━━ Supplied data

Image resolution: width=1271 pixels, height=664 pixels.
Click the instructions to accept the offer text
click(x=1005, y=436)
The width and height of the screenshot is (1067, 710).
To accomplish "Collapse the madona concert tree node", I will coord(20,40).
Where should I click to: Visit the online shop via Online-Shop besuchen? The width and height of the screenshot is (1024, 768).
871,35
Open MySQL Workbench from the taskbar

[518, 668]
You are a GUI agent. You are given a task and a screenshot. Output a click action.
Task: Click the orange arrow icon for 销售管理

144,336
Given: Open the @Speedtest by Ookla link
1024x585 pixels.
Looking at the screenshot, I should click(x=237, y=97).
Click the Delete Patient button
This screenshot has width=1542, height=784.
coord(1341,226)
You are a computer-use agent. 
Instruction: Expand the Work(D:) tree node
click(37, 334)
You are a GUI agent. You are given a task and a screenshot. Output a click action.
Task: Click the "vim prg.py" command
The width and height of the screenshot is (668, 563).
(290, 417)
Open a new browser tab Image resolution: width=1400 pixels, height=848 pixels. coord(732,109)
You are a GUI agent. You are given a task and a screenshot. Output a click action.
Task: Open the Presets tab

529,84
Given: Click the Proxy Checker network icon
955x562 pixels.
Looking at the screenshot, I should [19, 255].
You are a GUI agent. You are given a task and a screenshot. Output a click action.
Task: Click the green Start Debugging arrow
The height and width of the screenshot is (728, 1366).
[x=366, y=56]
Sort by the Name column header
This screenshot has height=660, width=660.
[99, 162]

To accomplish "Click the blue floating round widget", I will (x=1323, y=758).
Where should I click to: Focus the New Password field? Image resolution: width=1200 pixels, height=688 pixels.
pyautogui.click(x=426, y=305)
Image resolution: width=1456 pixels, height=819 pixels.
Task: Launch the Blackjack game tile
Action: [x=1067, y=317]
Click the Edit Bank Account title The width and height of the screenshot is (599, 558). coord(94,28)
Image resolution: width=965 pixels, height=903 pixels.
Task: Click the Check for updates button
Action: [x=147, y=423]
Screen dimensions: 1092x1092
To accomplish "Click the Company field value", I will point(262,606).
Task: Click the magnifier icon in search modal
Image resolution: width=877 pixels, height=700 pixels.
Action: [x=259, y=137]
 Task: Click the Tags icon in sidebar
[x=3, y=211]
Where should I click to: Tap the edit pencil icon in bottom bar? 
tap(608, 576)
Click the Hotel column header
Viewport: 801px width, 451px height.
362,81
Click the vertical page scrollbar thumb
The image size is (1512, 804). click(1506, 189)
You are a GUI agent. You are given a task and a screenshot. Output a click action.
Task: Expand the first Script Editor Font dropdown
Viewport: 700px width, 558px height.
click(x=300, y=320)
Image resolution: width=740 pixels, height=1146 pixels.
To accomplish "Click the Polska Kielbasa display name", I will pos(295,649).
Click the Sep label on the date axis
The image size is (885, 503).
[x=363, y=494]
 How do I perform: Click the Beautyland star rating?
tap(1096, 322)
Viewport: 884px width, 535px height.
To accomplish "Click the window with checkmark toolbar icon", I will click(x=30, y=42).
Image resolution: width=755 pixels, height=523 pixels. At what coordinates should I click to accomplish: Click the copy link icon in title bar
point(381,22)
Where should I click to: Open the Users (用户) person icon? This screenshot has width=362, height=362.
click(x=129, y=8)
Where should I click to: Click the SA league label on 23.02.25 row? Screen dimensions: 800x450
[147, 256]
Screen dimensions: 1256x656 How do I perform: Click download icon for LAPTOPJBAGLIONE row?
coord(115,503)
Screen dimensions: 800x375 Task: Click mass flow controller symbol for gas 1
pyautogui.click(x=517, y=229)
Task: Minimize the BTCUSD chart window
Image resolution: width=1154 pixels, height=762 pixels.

━━━━

[Work instructions]:
Which lines of the data contain the string "window"? Copy each of them.

[Solution below]:
To accomplish "Click the window with checkmark toolbar icon", I will click(x=30, y=42).
Task: Minimize the BTCUSD chart window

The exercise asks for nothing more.